## Start

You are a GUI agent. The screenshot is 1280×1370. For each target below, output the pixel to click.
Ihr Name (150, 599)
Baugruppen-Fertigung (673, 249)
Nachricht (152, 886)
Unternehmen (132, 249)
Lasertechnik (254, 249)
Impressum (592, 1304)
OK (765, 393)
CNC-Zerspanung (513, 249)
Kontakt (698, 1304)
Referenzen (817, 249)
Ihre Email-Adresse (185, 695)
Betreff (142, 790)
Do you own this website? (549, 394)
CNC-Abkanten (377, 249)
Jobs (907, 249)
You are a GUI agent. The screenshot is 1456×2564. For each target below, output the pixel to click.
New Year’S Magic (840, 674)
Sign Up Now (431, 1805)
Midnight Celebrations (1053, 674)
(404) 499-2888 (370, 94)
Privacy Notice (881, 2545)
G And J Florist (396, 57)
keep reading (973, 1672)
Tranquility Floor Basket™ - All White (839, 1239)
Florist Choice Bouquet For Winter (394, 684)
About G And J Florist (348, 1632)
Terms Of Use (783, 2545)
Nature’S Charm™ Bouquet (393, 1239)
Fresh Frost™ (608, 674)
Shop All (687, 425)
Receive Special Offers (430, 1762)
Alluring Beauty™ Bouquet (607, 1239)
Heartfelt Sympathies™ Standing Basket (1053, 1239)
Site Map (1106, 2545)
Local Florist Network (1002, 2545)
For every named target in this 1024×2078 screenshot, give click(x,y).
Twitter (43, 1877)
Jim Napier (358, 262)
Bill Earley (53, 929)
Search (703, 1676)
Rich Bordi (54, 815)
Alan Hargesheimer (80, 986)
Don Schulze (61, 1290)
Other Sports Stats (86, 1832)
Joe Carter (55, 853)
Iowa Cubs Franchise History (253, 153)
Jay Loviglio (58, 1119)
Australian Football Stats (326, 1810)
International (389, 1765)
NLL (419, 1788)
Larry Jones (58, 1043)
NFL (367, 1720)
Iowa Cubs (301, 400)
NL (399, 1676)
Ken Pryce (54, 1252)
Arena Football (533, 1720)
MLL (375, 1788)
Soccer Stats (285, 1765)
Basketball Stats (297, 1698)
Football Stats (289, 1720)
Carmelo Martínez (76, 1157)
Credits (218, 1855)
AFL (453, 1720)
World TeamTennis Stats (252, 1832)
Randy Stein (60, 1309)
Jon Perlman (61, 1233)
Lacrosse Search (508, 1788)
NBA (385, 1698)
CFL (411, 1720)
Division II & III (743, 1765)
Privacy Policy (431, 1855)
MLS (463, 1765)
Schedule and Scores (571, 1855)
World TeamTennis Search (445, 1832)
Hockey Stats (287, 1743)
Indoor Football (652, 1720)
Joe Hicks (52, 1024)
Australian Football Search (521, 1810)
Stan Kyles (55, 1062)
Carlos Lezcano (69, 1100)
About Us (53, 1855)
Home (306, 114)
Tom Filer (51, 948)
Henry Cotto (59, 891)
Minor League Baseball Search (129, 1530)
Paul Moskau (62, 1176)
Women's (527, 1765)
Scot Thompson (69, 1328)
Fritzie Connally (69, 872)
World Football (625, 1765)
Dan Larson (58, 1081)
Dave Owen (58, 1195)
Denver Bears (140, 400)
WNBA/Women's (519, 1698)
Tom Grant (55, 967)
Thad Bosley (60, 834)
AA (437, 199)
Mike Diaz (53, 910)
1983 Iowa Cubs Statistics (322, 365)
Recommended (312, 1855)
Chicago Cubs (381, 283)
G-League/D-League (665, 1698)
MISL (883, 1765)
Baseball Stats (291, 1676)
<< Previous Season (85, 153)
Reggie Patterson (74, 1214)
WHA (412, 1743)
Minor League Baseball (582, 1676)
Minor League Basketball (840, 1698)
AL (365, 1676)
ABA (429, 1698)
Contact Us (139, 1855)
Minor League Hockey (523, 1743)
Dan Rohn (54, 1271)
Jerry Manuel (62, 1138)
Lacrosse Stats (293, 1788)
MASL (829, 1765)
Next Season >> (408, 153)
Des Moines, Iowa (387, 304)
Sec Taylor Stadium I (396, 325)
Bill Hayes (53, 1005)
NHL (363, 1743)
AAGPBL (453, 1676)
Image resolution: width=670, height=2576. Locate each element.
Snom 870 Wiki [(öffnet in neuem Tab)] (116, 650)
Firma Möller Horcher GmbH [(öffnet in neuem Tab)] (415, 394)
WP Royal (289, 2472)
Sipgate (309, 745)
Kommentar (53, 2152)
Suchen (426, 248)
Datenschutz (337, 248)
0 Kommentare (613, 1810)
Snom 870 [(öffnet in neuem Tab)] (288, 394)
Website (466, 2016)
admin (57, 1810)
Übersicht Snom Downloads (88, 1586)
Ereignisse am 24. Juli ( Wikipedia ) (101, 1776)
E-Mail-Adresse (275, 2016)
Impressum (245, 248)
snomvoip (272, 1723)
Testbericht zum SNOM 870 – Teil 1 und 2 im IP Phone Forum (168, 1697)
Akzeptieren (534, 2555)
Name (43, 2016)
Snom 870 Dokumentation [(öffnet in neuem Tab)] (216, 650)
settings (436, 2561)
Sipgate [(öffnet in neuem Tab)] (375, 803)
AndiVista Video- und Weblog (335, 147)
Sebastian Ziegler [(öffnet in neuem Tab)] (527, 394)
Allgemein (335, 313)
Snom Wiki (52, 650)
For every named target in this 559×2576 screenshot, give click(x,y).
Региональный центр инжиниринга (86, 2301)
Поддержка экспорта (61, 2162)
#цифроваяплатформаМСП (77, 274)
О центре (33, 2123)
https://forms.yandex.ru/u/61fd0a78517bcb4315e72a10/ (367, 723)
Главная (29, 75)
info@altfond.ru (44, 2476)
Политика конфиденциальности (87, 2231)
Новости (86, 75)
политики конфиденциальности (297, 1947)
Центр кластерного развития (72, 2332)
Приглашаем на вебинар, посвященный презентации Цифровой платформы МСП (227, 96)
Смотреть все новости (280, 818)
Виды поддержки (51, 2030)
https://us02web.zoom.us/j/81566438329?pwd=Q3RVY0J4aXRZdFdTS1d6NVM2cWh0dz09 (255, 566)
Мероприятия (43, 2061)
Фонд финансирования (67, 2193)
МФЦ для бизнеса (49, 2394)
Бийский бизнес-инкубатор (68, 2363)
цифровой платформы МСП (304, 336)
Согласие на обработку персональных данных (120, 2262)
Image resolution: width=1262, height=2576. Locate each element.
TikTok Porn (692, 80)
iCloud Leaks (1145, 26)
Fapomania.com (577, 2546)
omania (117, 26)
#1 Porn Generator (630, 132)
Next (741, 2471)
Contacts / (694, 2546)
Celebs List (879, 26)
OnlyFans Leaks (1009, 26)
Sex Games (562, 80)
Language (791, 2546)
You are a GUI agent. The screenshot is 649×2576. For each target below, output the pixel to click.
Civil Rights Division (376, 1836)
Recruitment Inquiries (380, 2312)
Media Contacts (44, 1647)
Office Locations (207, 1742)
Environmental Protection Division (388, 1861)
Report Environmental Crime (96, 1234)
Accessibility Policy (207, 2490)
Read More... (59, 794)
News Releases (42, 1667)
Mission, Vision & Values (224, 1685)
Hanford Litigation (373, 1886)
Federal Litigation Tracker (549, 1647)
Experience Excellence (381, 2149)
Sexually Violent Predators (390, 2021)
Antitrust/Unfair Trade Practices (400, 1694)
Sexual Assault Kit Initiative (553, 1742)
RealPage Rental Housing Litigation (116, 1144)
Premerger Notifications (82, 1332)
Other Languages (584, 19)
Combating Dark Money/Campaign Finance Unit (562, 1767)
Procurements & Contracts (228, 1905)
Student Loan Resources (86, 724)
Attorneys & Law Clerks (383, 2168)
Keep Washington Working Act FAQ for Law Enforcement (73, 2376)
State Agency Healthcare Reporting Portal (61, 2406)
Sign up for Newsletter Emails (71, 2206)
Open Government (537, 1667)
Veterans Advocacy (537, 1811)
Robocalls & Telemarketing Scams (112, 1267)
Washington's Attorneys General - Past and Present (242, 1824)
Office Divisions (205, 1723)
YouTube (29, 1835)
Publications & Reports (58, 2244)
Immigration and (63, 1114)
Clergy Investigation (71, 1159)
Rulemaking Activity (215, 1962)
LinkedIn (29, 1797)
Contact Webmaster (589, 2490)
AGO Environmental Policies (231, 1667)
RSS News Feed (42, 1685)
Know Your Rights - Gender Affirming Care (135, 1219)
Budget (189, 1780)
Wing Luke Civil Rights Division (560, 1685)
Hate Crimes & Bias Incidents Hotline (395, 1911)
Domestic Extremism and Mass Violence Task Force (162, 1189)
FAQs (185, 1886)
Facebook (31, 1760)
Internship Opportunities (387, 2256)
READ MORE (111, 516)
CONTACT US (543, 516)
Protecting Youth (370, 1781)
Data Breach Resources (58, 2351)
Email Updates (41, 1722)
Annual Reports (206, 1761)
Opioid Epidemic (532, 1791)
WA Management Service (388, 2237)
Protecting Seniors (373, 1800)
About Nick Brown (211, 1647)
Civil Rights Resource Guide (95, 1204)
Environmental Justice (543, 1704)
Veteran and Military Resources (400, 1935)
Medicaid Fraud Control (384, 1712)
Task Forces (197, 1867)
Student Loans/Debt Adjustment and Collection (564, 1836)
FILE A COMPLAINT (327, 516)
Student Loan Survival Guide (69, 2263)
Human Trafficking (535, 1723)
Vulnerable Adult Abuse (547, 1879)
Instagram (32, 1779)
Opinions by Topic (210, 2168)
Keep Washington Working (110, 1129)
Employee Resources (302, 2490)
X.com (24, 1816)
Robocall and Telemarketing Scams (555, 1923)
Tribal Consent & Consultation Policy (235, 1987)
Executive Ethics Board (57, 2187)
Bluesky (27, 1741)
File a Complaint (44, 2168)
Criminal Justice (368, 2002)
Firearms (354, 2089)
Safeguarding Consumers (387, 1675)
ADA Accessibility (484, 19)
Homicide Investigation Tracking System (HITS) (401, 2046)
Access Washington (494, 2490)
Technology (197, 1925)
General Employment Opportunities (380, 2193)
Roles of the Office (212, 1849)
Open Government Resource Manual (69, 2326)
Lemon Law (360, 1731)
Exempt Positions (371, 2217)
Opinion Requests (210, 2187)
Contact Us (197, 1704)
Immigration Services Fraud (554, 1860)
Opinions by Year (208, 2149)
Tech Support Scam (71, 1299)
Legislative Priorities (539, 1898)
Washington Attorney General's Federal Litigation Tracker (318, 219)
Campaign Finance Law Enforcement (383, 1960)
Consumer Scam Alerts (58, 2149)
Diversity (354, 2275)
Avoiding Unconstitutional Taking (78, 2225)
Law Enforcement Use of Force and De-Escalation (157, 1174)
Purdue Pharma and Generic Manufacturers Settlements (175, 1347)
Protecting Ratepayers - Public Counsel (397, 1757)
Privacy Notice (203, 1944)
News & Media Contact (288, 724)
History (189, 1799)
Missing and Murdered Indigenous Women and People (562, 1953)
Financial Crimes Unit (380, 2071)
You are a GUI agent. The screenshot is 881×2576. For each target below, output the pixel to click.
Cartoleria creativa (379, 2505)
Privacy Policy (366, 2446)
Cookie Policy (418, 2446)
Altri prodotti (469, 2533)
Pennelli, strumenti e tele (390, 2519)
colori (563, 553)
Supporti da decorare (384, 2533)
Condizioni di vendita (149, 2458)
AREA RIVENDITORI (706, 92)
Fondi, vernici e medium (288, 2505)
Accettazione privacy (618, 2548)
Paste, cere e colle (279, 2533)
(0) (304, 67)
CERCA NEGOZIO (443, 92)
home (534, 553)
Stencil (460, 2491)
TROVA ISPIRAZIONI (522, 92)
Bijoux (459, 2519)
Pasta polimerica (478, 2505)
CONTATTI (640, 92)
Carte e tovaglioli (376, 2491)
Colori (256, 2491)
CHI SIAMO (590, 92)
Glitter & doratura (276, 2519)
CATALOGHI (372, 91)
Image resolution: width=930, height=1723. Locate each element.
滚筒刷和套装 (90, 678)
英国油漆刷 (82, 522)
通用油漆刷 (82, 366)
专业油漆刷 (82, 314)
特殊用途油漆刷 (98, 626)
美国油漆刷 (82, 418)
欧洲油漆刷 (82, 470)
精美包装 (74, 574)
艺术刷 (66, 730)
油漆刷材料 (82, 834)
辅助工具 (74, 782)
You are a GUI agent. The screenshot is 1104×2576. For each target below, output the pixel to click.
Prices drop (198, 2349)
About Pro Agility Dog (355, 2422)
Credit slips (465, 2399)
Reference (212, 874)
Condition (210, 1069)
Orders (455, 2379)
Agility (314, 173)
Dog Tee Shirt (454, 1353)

## End

■ What is needed
Reproduce everything from the start of the data down to the line containing "Betreff (142, 790)", swapping "Nachricht" for "Mitteilung" and leaving the rest unchanged.

■ Exercise result
You are a GUI agent. The screenshot is 1280×1370. For each target below, output the pixel to click.
Ihr Name (150, 599)
Baugruppen-Fertigung (673, 249)
Mitteilung (152, 886)
Unternehmen (132, 249)
Lasertechnik (254, 249)
Impressum (592, 1304)
OK (765, 393)
CNC-Zerspanung (513, 249)
Kontakt (698, 1304)
Referenzen (817, 249)
Ihre Email-Adresse (185, 695)
Betreff (142, 790)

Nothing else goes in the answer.